= UCLA Law COVID Behind Bars Data Project =

Initiative that tracks COVID-19 in carceral facilities

The UCLA Law COVID Behind Bars Data Project is an initiative of the UCLA School of Law that tracks the spread and impact of the COVID-19 pandemic in American prisons, immigration detention centers, jails, and youth detention facilities. Using custom web-scraping programs that automatically collect time-series, facility-level data reported by government agencies, the Project collects and reports data including the numbers of cases, deaths, tests, and vaccination rates among both incarcerated people and staff in more than 1,700 carceral facilities from more than 100 online sources.

The Project also collects and maintains unique datasets of facility populations, releases, data transparency, court decisions and legal filings, prison policies, and organizing efforts. Some or all of these data are available on the Project's website, the Centers for Disease Control and Prevention's tracker for COVID-19 in US Correctional and Detention Facilities, GitHub, Google Sheets, and via data visualizations posted on social media. Project staff also regularly produce commentary related to decarceration, vaccination, and carceral data transparency.

== History ==
The Project was founded in March 2020 by UCLA School of Law Professor Sharon Dolovich, who is also faculty director of the school's Prison Law and Policy Program. UCLA School of Law Professor Aaron Littman, at the time a Binder Clinical Teaching Fellow at UCLA Law, joined the Project as Deputy Director in May 2020.

The initiative was inspired by a prisoners' rights listserv in which both faculty members participate; when attorneys began sharing information about canceled client visits in local prisons due to the coronavirus pandemic, Professor Dolovich and her research assistant Keegan Hawkins began tracking, via a spreadsheet, the information related to visitation. Very soon after, Corene Kendrick, then a staff attorney with the Prison Law Office in Berkeley, put out a request on the listserv for someone to create an open-source spreadsheet to which advocates could post their COVID-related filings, thus enabling the sharing of work as advocates for incarcerated people mobilized on behalf of their clients. In response, Dolovich and Hawkins posted their spreadsheet with an additional tab for "population-reduction requests." As listserv users began expressing needs for additional information tracking, the Project and its growing team of volunteers began to add categories related to releases, youth facilities, grassroots organizing and mutual aid efforts, immigration detention, testing, deaths, and court filings and court orders. COVID-19 cases reported on carcel agency websites were also tracked manually in a separate tab.

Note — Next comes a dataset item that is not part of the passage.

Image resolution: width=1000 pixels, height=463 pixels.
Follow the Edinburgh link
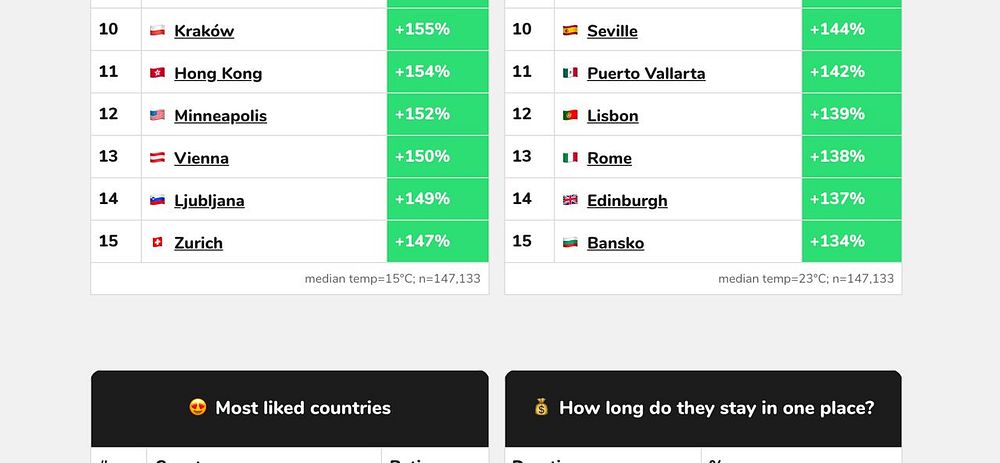[627, 200]
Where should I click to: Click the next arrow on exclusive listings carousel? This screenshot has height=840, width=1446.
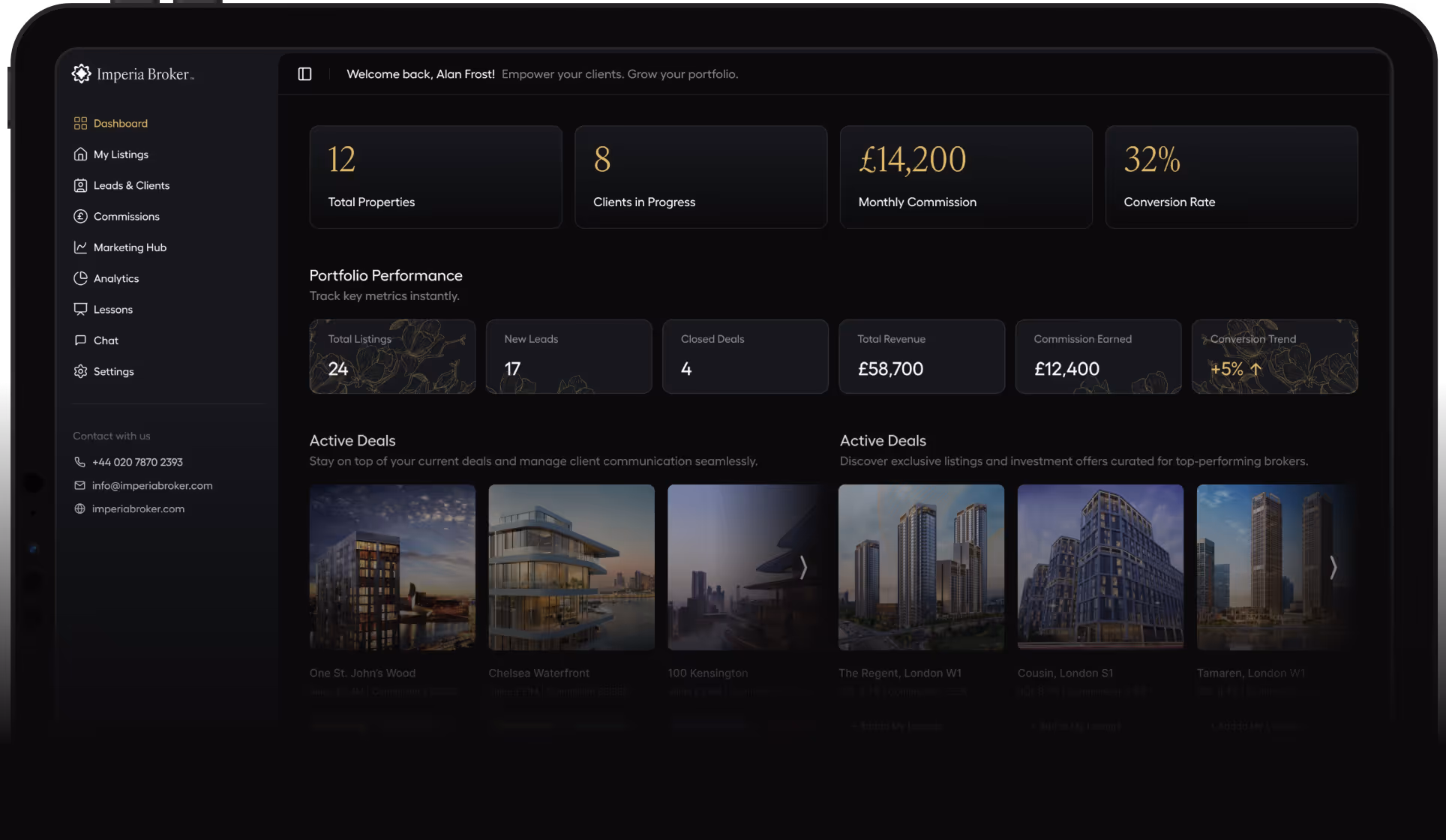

The initiative was entirely volunteer-run until the first staff were hired in summer 2020 to more systematically track COVID-19 data in carceral settings. The Project now consists of eleven staff members and more than 100 volunteer researchers.

== Funding ==
The Project received its initial funding from the Vital Projects Fund, part of the Proteus Fund. It also received support through a partnership with the Centers for Disease Control and Prevention. The Project has since received funding from Arnold Ventures, the Langeloth Foundation, the Rosenberg Foundation, and the UCLA Luskin Institute on Inequality and Democracy.

== Impact ==
The data collected by the Project is the primary source for the Centers for Disease Control and Prevention's public tracker for Confirmed COVID-19 Cases and Deaths in US Correctional and Detention Facilities.

The Project's staff and data have been widely cited in news reports and fact sheets as well as open letters and public testimony that support advocacy efforts related to COVID-19 in carceral settings.

Academic researchers have relied on the Project's data to conduct and publish public health research in publications such as the Centers for Disease Control and Prevention's Morbidity and Mortality Weekly Report, JAMA, the American Journal of Preventive Medicine, and medRXiv preprint.

The PrisonPandemic Project at the University of California, Irvine relies on the Project's data to display information about COVID-19 cases and deaths in California prisons.